Exercise task: Write out the rows below, from the first line through the line containing "Action: [409, 617]", as a numbered list. Drop any blank lines and leave the pictures out.

The input:
————————

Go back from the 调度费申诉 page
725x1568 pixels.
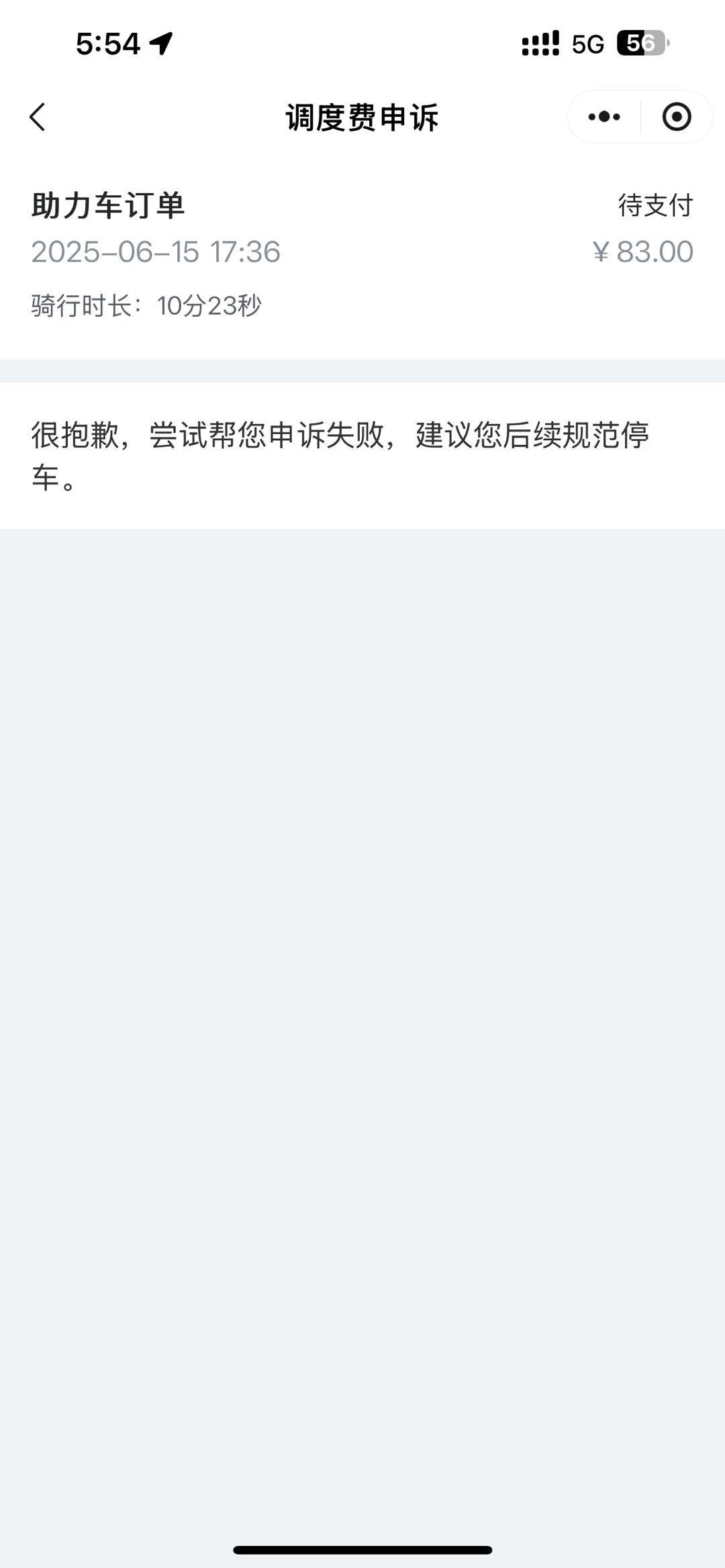(x=38, y=117)
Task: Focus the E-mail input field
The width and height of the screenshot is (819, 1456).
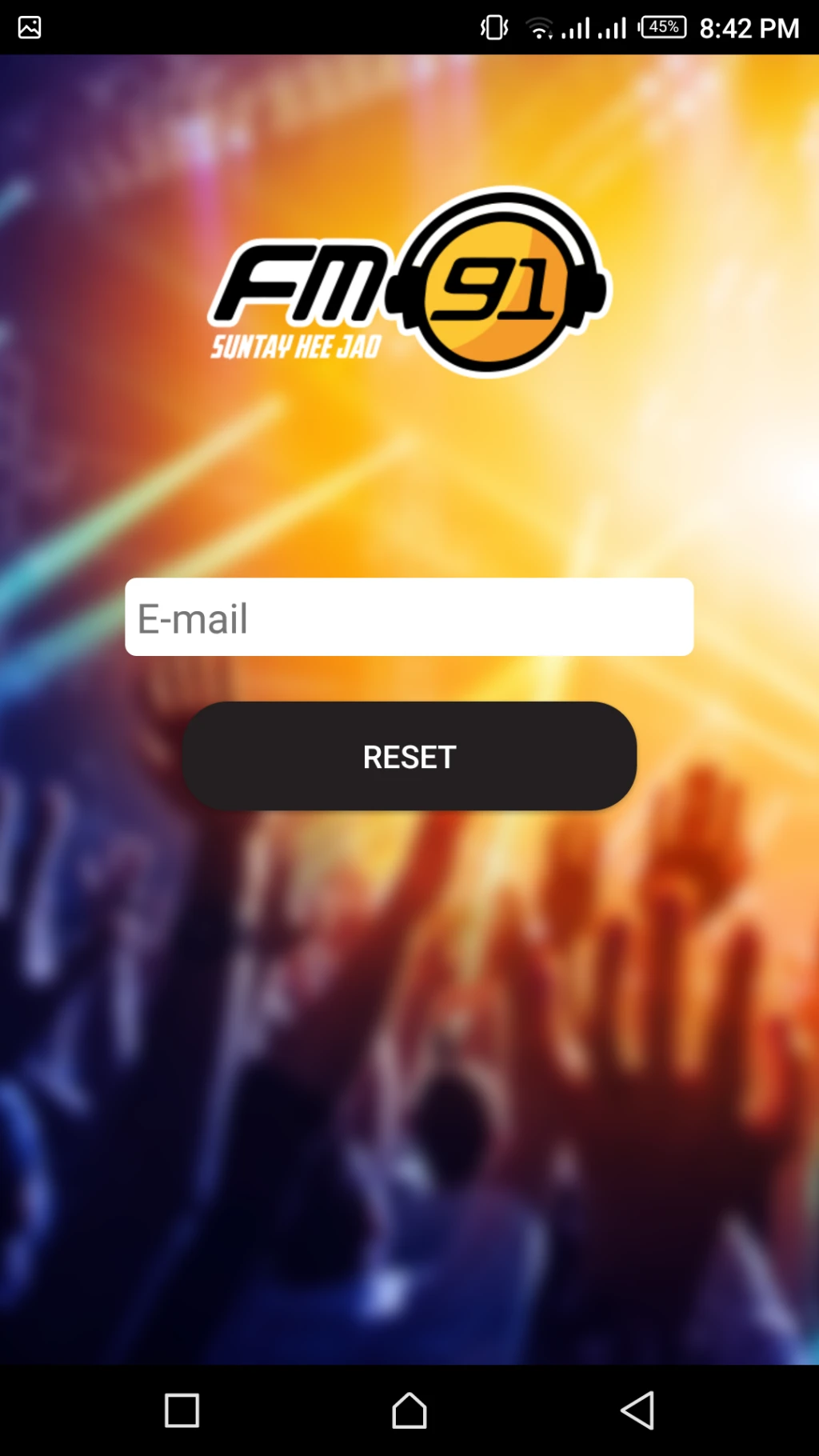Action: [409, 617]
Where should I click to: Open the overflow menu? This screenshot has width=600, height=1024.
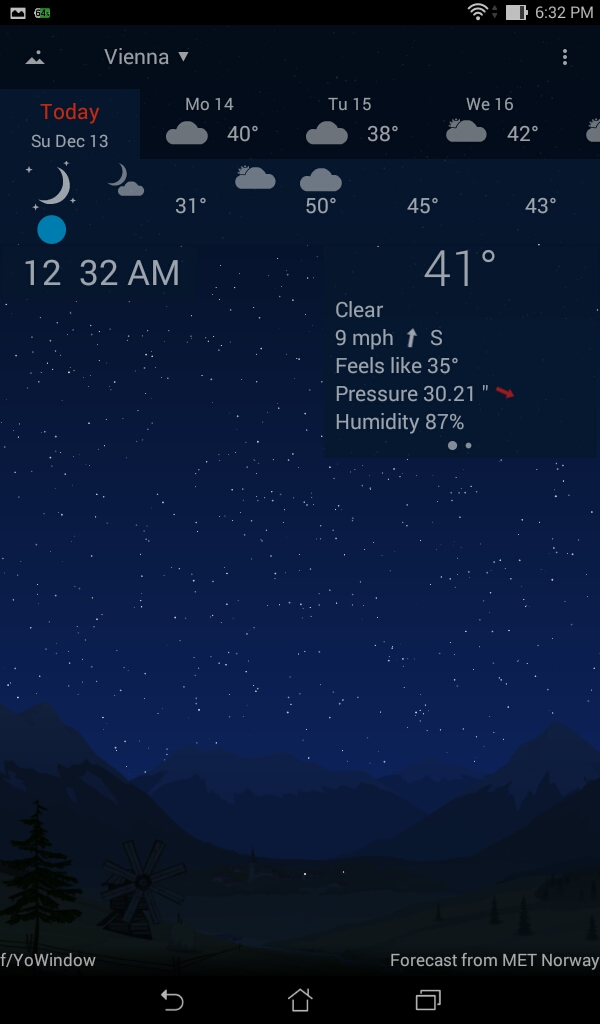[x=565, y=57]
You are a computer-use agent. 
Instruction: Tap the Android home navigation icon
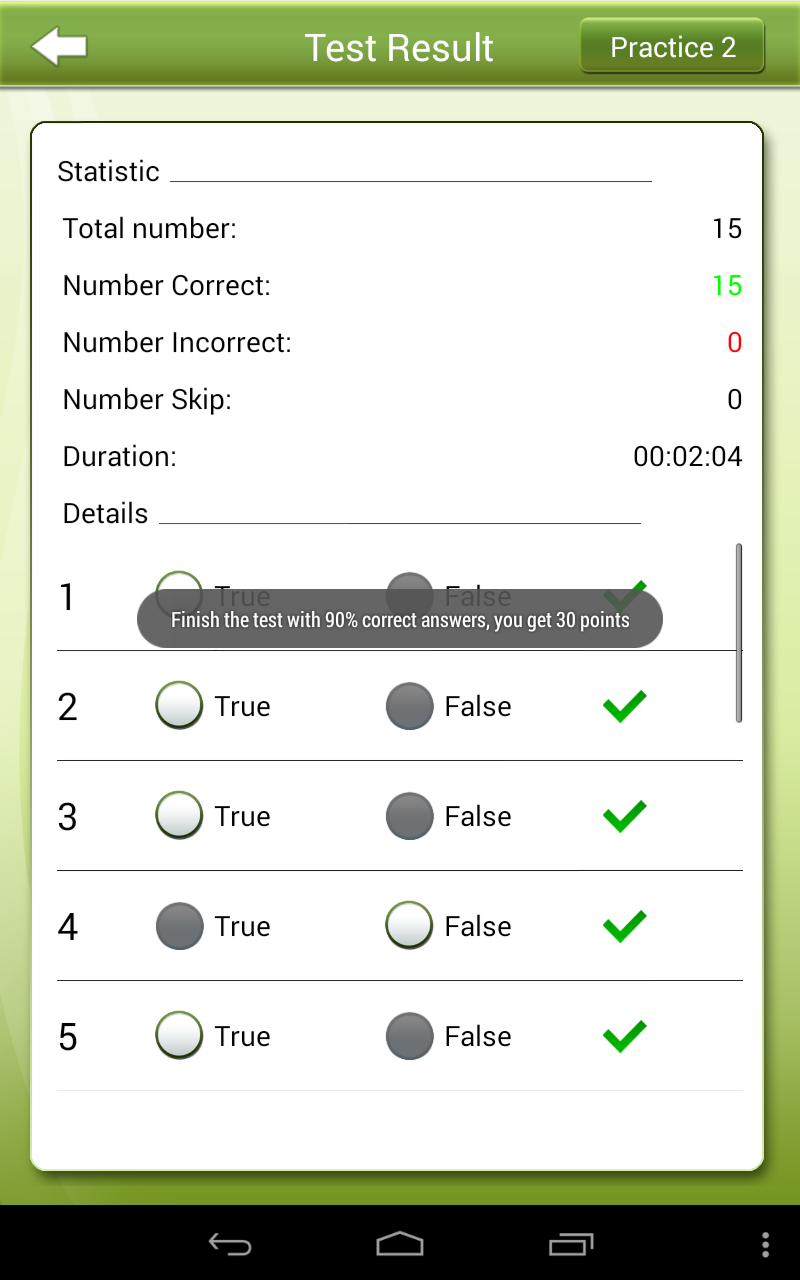(400, 1245)
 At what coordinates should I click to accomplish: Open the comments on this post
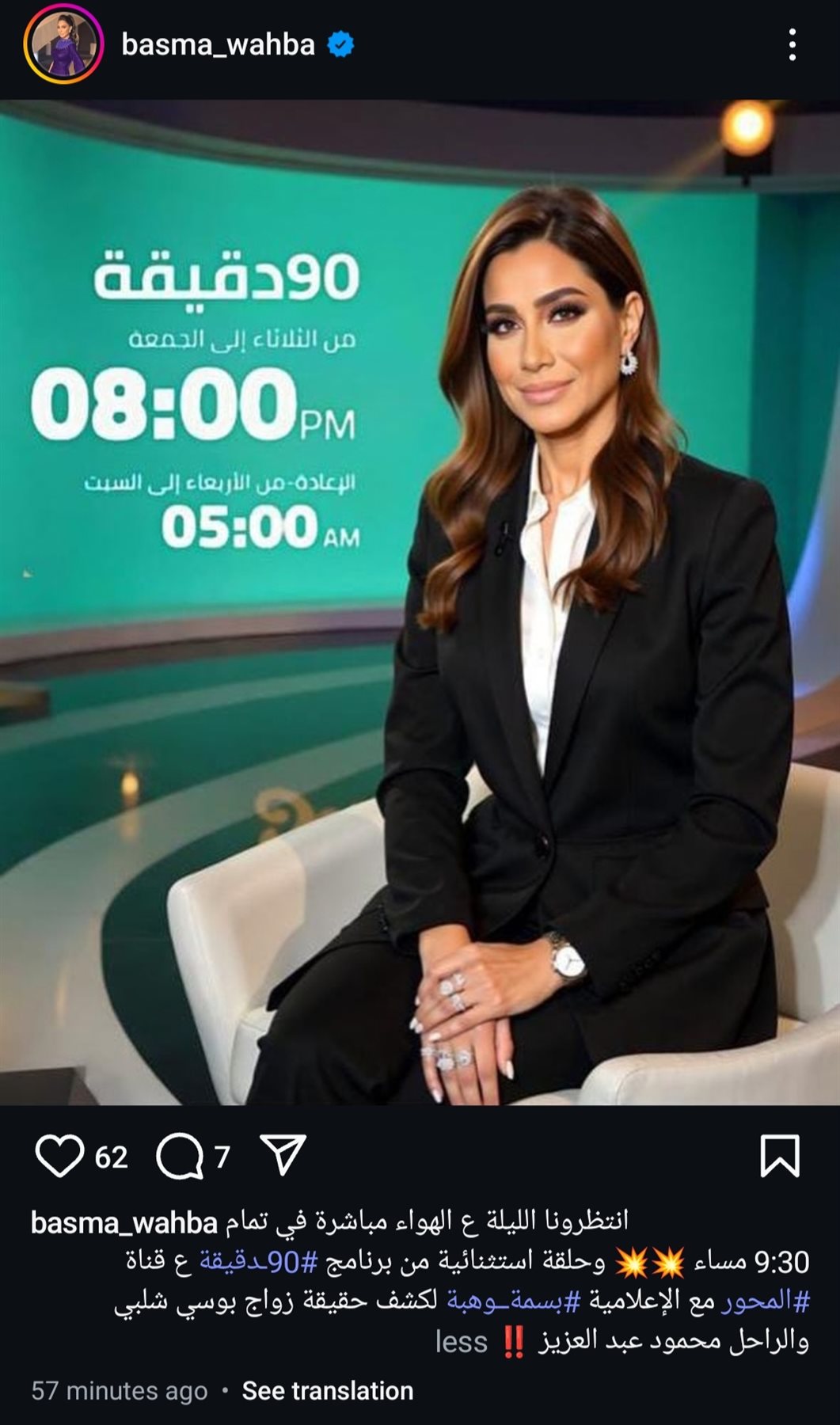180,1156
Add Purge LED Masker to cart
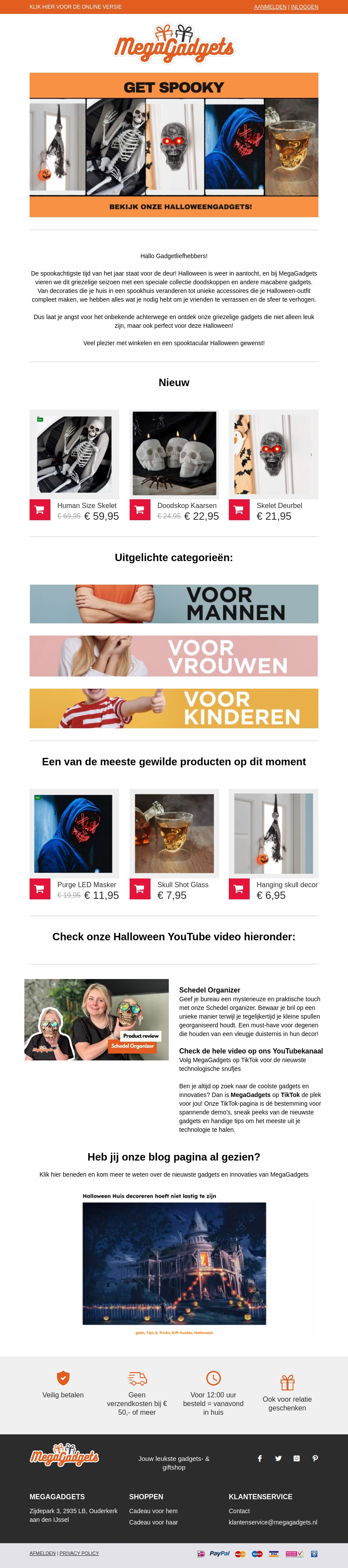 click(x=40, y=889)
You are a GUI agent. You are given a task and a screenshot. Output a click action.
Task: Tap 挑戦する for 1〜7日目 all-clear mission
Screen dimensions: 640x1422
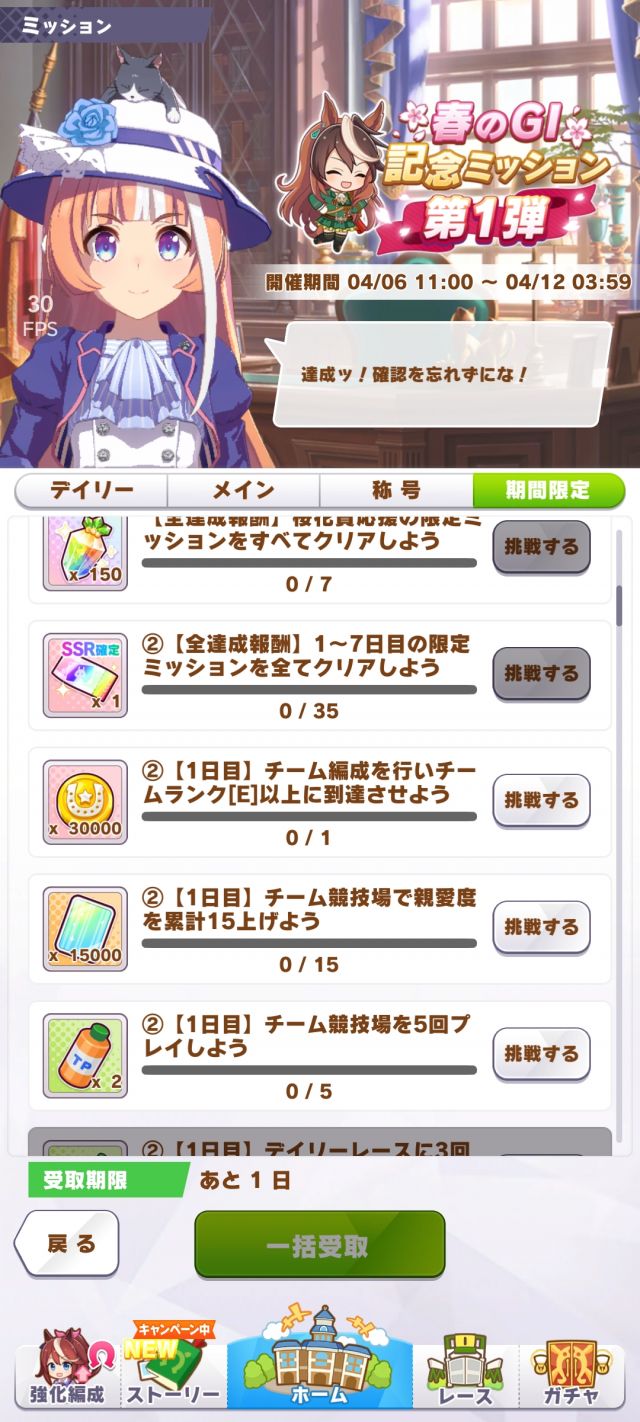point(541,673)

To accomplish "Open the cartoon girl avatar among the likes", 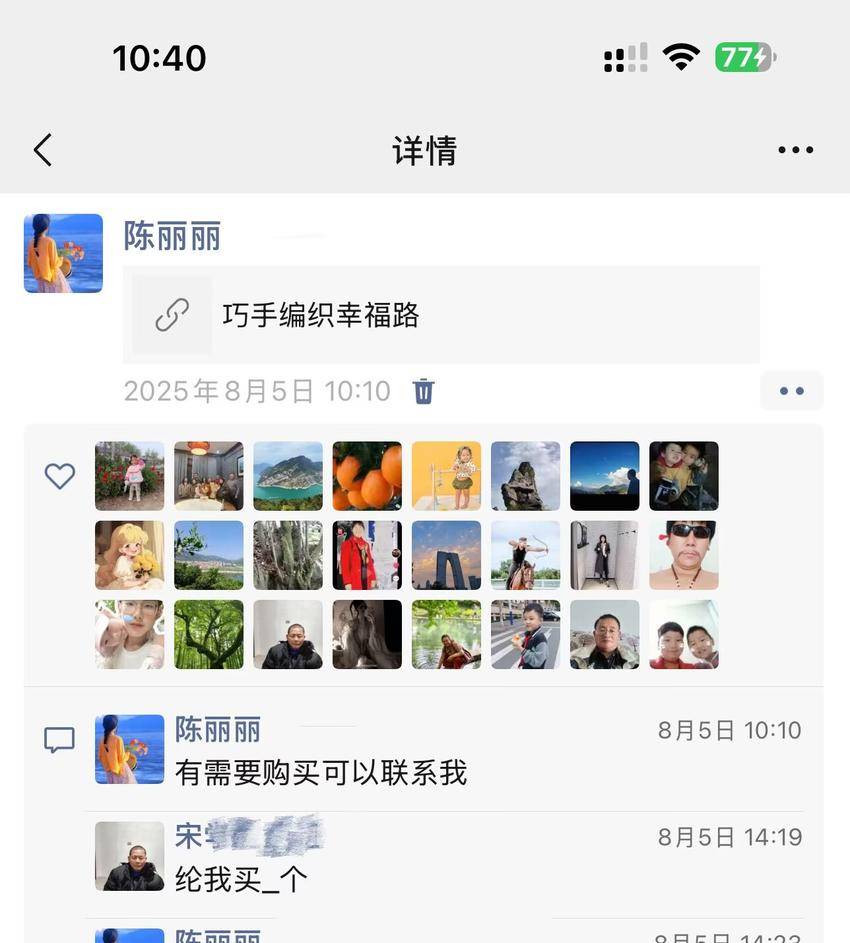I will (129, 555).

————————

The answer:
1. Go back from the 调度费申诉 page
2. 725x1568 pixels.
3. (x=38, y=117)
4. Task: Focus the E-mail input field
5. The width and height of the screenshot is (819, 1456).
6. Action: [409, 617]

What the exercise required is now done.